::: Passage :::
My affinity for dairy products mainly lies within the savory realm... most recently in the form of Capellini #9 with Roasted Garlic and Cream, adorned with freshly shaven Parm. The next time I do this, the capellini will most likely be replaced with Linguine Fini (a very thin, artisinal version of linguine) because well, I don't really enjoy capellini, or angel hair, or angel nests--or whatever you choose to call it. The roasted garlic cream sauce, however, that's the keeper. It's creamy and comforting with little bits of toasty sweet garlic and a hint of sharpness and salt from the Parm--the perfect balance of all things delicious, and perhaps one of the simplest sauces you can make aside from literally tossing the pasta in some olive oil and adding some crushed red pepper flakes (which is also tasty and vegan by the way). It literally takes 3 ingredients, give or take some salt and pepper, and less time to prepare than the pasta will to boil! Basically, you heat the cream over low heat, add the cheese, whisk until its melted and combined, then stir in the roasted garlic, which you've mashed beyond all recognition into a thick paste, season with salt and pepper and your sauce is done. At this point you can either spoon the sauce over or toss with your pasta, sprinkle the whole thing with some extra shavings of cheese and Finito! Dinner is served. I had this the night of my reawakening with a simple oak leaf salad dressed with my "house" vinaigrette and the easiest Pear Tart you will ever see. Call it my "welcome home" meal.
:::
- To do -
#1 List each dish that the garlic cream pasta passage says made up the meal on the night of the writer's reawakening.
#2 Carry the garlic cream pasta passage forward from its final sentence with a few more sentences in the same voice.
::: Data provided :::
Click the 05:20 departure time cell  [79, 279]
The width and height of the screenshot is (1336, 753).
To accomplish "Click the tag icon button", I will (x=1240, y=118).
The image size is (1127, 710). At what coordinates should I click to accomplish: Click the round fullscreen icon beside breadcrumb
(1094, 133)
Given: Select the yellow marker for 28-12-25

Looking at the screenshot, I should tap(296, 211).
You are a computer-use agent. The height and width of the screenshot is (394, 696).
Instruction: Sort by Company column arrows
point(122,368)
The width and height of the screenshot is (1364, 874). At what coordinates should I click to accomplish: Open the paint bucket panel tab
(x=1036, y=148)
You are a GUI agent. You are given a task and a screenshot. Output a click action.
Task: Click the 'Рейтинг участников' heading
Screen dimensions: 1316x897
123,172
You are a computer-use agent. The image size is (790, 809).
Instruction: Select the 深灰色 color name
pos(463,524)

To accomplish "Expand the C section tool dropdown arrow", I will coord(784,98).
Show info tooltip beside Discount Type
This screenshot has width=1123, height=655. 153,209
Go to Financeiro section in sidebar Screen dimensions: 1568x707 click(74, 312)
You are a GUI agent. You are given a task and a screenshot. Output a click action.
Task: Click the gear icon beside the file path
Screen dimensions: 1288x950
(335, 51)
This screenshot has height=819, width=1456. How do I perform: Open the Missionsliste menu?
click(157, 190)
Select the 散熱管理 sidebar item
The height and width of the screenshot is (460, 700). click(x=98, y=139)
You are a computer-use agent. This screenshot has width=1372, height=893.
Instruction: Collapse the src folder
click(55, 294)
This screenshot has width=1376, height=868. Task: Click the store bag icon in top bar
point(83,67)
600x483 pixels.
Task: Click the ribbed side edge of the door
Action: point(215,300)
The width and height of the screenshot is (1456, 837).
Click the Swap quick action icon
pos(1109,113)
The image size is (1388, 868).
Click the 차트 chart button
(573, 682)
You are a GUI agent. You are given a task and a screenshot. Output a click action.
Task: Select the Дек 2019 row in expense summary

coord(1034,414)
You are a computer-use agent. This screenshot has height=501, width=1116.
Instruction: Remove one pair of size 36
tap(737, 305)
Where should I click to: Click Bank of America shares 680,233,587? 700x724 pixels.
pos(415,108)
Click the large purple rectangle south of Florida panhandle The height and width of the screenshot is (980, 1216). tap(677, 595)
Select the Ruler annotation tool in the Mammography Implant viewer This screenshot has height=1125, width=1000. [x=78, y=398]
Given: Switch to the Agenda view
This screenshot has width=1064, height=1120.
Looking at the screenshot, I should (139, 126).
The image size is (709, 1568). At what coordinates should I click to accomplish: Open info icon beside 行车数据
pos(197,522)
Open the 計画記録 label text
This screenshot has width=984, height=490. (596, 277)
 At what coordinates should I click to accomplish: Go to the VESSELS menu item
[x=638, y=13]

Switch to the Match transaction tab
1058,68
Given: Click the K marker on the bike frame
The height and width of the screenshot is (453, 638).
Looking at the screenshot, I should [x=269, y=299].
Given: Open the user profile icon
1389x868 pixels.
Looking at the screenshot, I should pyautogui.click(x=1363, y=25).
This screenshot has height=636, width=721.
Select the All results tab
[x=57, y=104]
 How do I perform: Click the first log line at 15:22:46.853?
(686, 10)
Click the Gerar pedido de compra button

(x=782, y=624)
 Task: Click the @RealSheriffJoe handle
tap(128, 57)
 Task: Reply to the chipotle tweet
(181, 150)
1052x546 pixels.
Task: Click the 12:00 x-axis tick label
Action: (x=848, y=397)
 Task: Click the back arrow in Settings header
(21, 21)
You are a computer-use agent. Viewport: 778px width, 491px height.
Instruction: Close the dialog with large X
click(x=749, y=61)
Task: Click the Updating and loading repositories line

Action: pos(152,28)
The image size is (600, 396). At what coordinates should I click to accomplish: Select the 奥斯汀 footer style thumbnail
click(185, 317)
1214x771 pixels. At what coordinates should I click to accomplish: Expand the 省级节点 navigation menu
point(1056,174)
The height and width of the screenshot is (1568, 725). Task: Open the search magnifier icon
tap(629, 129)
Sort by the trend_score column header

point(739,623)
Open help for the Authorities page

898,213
:::
- Responses per task -
#1
- Capellini #9 with Roasted Garlic and Cream, topped with freshly shaven Parm
- A simple oak leaf salad dressed with the "house" vinaigrette
- Pear Tart

#2
So with all that said, you're probably wondering what that means for you and this blog. Well, I can't imagine eating heavy cream, butter, and cheese everyday and maintaining any resemblance to a girlish figure, what with me in my thirties (!) now and being perched on top of the hill looking down the barrel of middle age, nor can I imagine having the energy to do all of the things on my "bucket list" should I gorge myself on such things, so for the most part, my new found freedom should have little to no effect on you. I will mark the vegan recipes with a (v), and if I use offensive ingredients I'll give you a vegan alternative, if one is available. For the most part, life around here will be more or less the same.

There will be no vegan alternatives for the pasta dish, out of respect for my new religion--freedom of choice and happiness. Viva la dairy! :) The Pear Tart, incindentally, is vegan...just out of habit, assuming you get a vegan puff pastry dough--Pepperidge Farm (to my knowledge at the moment) is vegan compliant and tasty. It's also the one I used for testing purposes.